There are also natural treatments that research claims are effective in treating staph infection. For example, coconut oil will help boost the immune system so that it will be able to fight off infections. It also has strong antibacterial properties and can treat infections (x, x). Tea tree oil and oregano oil are also known for their anti-inflammatory and antibacterial functions that have been effective in treating wounds such as staph infections (x, x).

Preventing Staph Infections

There are precautions to take to avoid staph infections and keep the bacteria from entering the body (x, x).

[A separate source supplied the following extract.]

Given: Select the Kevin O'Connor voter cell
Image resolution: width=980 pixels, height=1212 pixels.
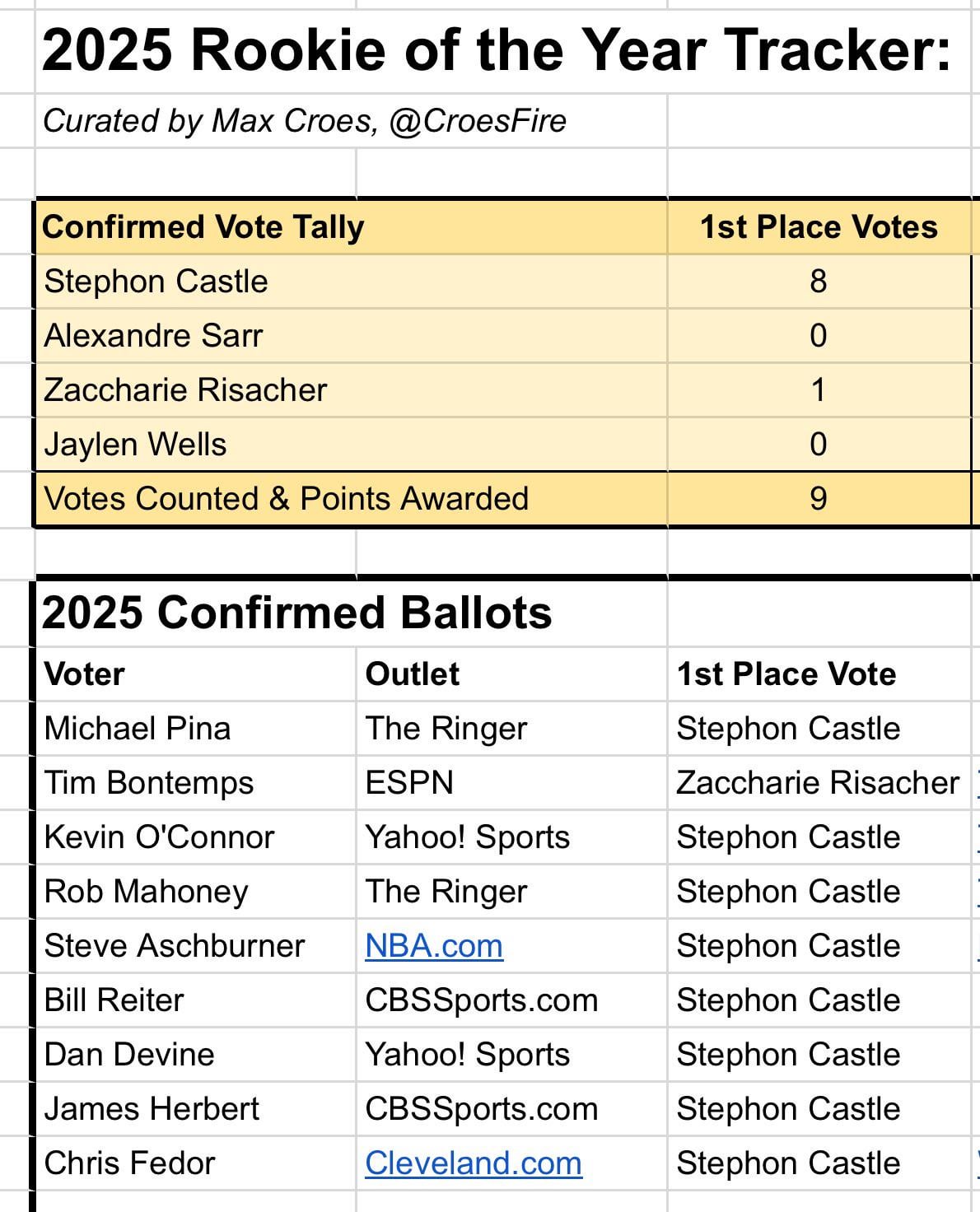Looking at the screenshot, I should pyautogui.click(x=159, y=837).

  • Clean and bandage open cuts, wounds, burns and rashes
  • Handle and store food properly
  • Practice good hygiene and wash hands regularly
  • Reduce tampon risk by using low absorbency and changing them frequently
  • Boost the immune system with supplements like zinc, antioxidants like vitamin C and antiviral herbs like astragalus and calendula

Supplements for Staph Infections

Cranberry Extract Powder

Packed with essential nutrients, cranberry extract has antioxidants and helps support bladder health. As a dietary supplement, take 400 mg of cranberry extract powder one to three times a day with water.

Dandelion Root Extract Powder

Although researchers are still searching for evidence, dandelion root is used in food and drinks to promote overall health. The recommended dosage is 1,000 mg twice a day.

Garlic Extract Powder

The active ingredient in garlic is allicin, which has antibacterial properties. Garlic extract also has B and C vitamins. The recommended serving size is 650 mg twice a day with food.

Echinacea Extract Powder

With anti-inflammatory properties, echinacea extract helps support the immune system and overall health. Take 450 mg once or twice a day.

Grapefruit Seed Extract

A multipurpose supplement, grapefruit seed extract is known for its antioxidant properties and can promote gastrointestinal health. Take 250 mg twice daily.

The Bottom Line

Staph infections are caused by Staphylococcus aureus bacteria. The bacteria live on the skin naturally, usually without harm. But it causes infection if it enters the body. Risk factors for infection include hospitalization, surgery, contaminated food, a weakened immune system and prolonged tampon use. The bacteria can cause skin infections, food poisoning, bloodstream infections, endocarditis, pneumonia or toxic shock syndrome (TSS). Staph infections can affect the lungs, skin, joints, bones and blood vessels.

Staph infections can be prevented with behaviors like washing hands, proper food handling and storage, cleaning and bandaging wounds and reducing tampon use and absorbency. Supplements and essential oils like oregano, tea tree oil and coconut oil can also help.